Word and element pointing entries
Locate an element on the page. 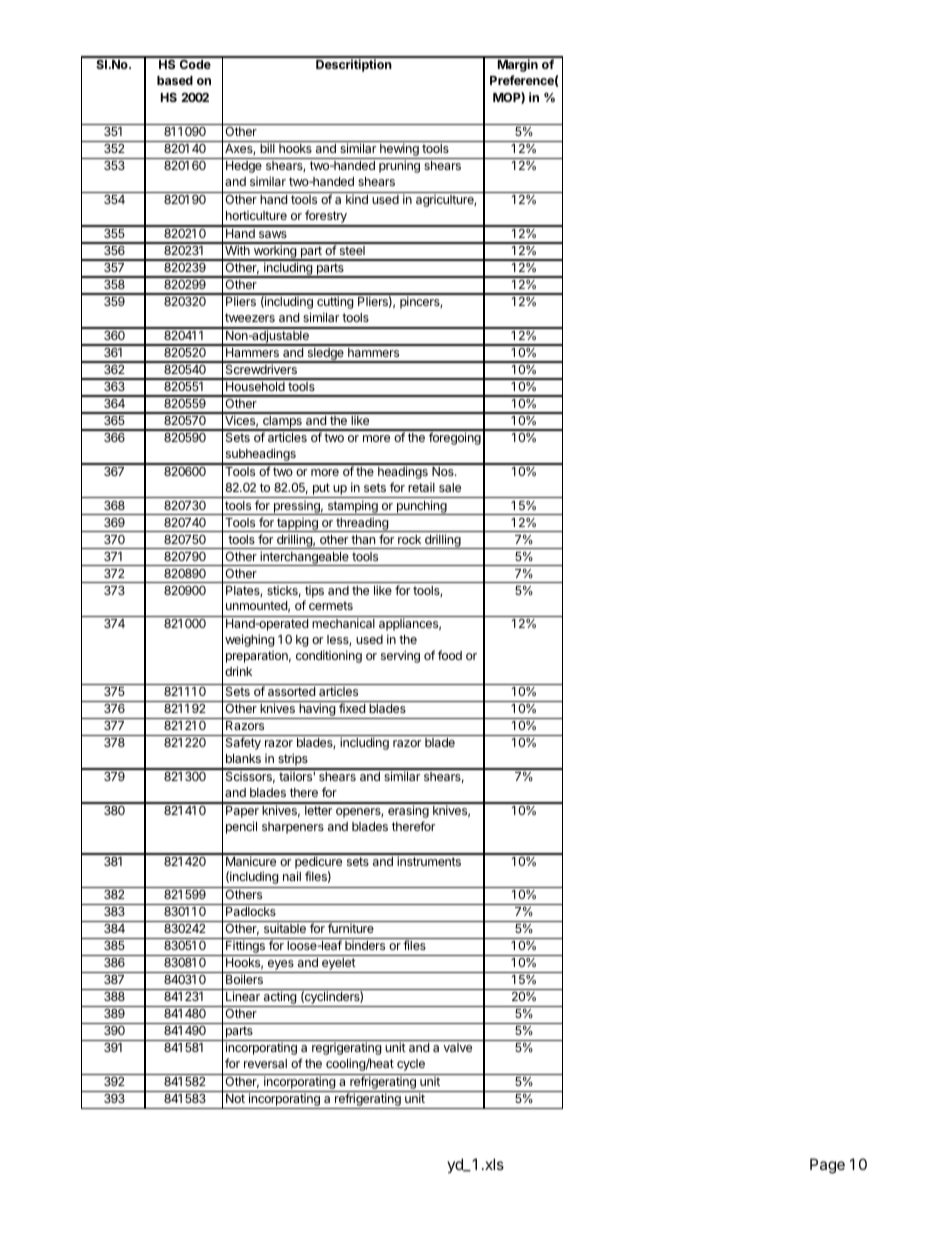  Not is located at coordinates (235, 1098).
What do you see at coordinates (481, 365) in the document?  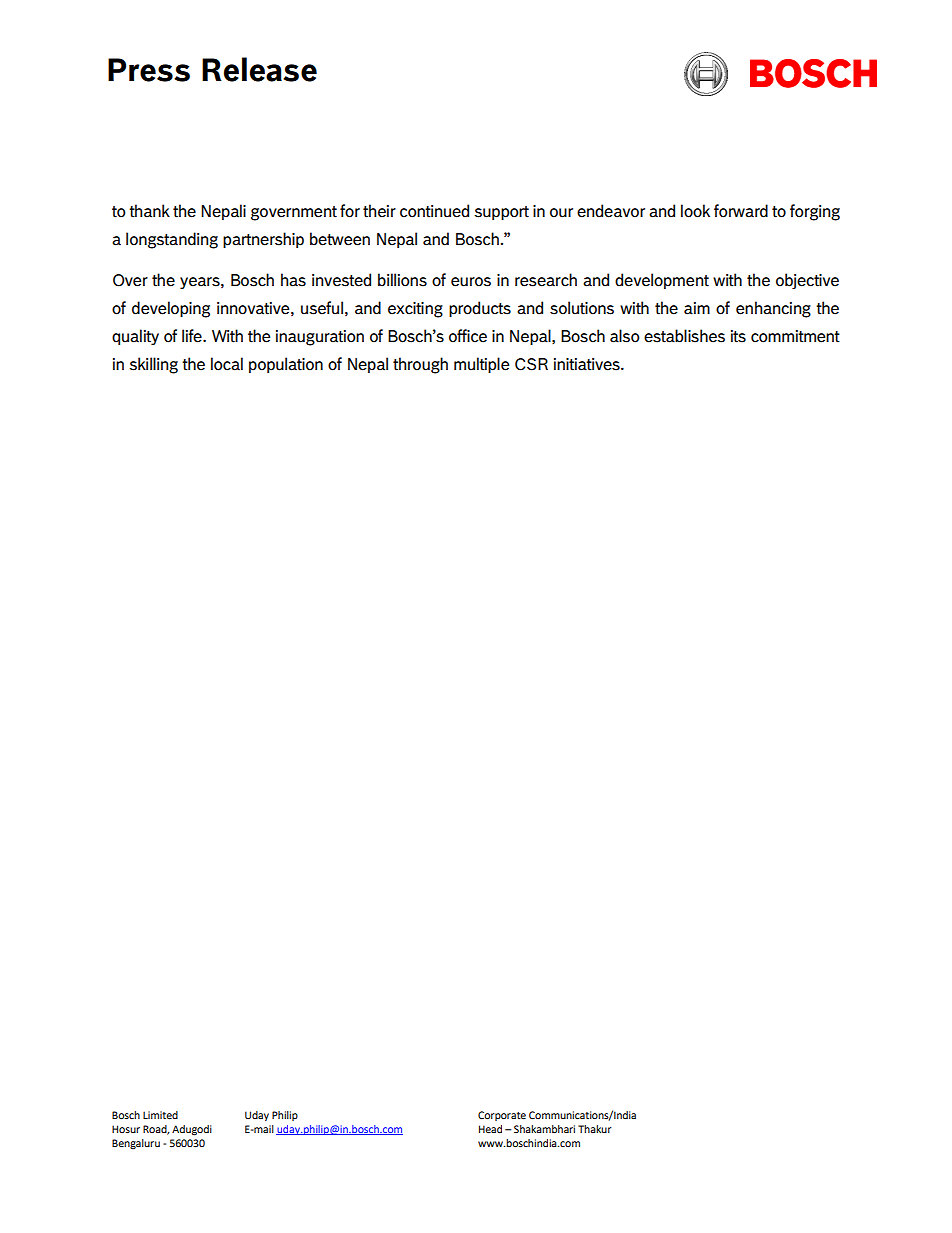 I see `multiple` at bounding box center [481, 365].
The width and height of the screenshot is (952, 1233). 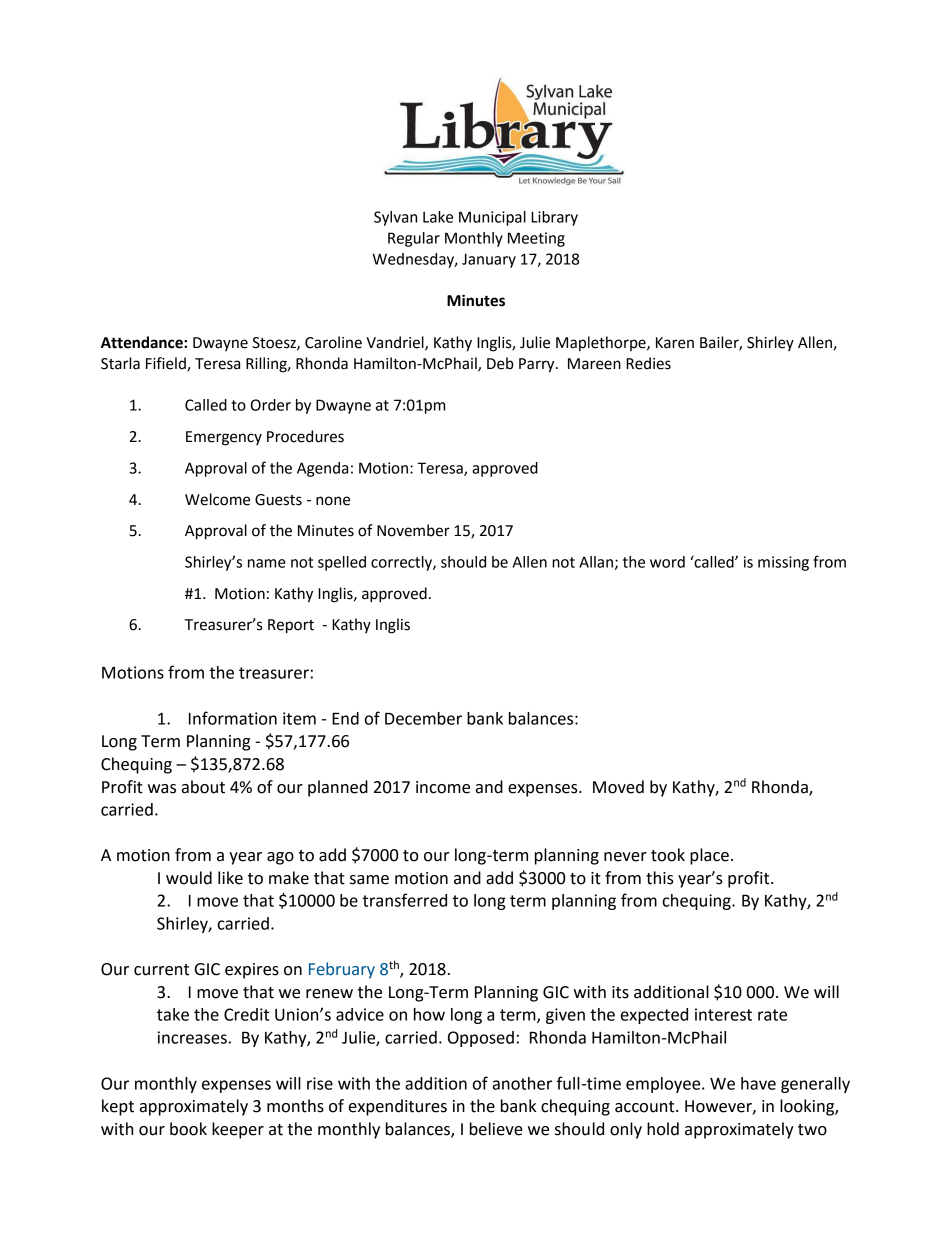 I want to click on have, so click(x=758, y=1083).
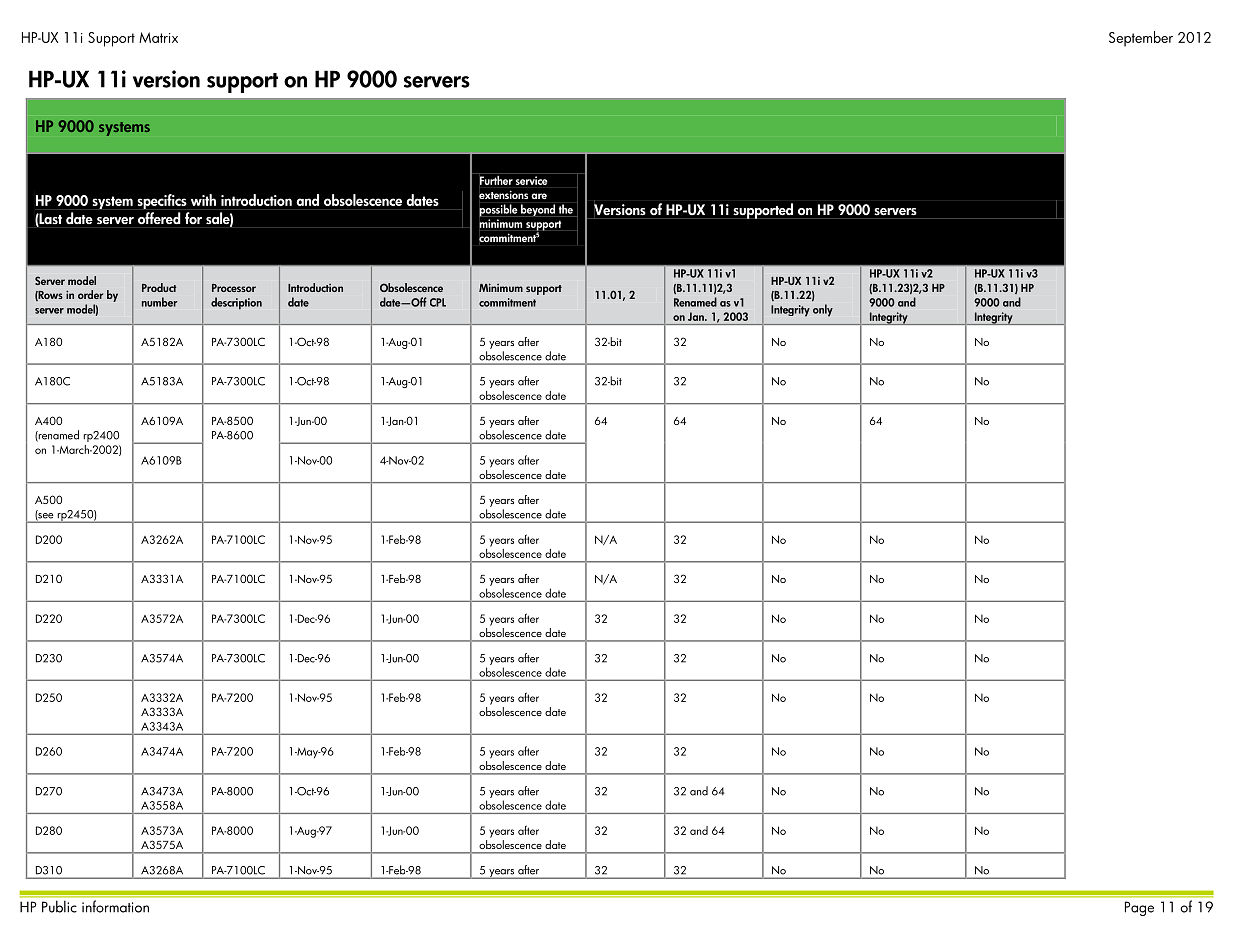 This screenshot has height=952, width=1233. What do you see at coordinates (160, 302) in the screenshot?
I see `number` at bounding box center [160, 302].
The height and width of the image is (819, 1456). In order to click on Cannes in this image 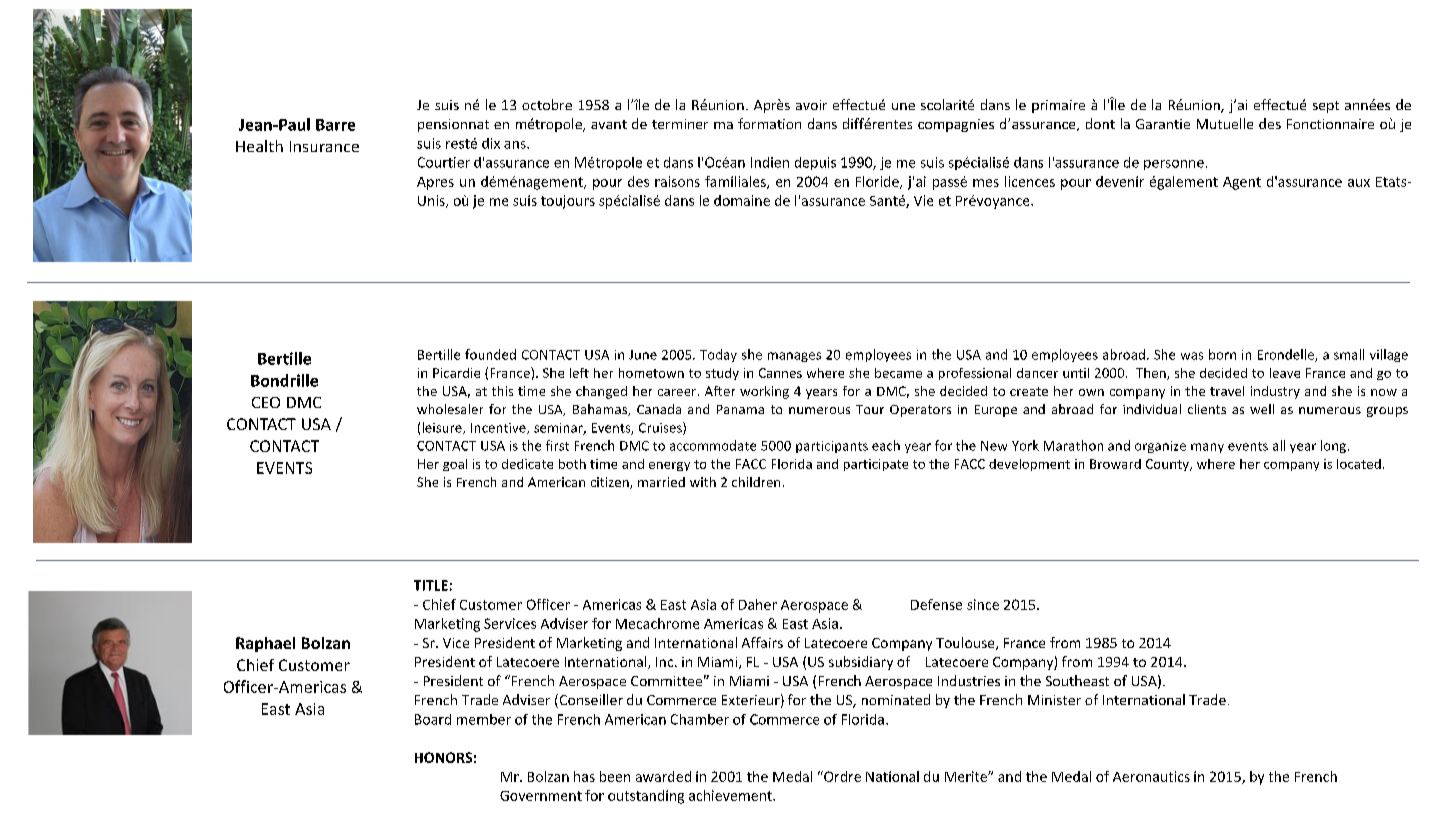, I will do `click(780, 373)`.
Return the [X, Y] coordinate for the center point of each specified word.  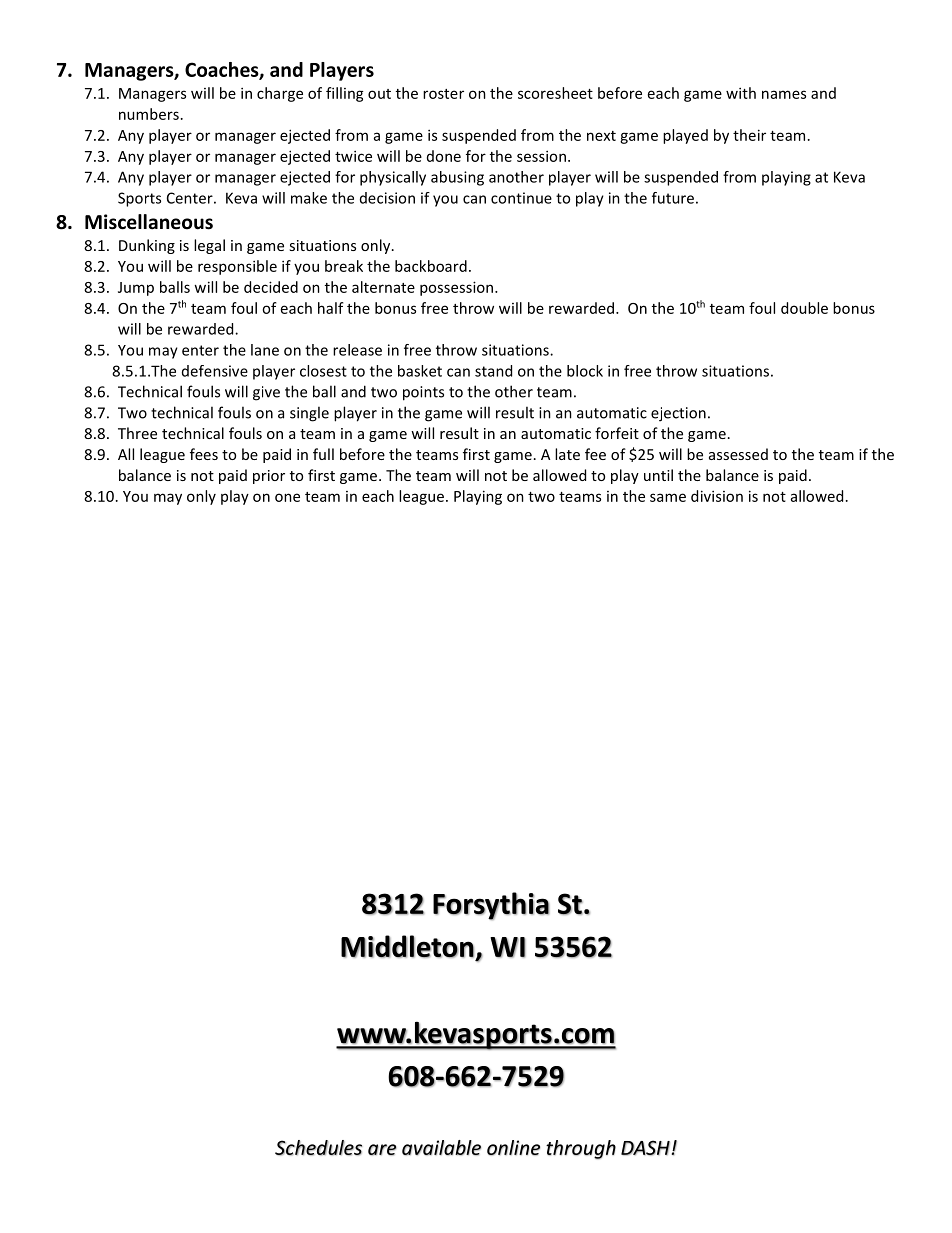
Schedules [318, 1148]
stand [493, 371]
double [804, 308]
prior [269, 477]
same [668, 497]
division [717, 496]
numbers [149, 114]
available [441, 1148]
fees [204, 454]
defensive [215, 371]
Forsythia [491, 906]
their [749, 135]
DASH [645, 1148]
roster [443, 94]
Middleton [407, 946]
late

_Problem to solve_
Rewrite the lines from the one containing "defensive [215, 371]" through the end of the entries, replacing "roster" with "lineup" and changing nothing else.

_Solved exercise_
defensive [215, 371]
Forsythia [491, 906]
their [749, 135]
DASH [645, 1148]
lineup [443, 94]
Middleton [407, 946]
late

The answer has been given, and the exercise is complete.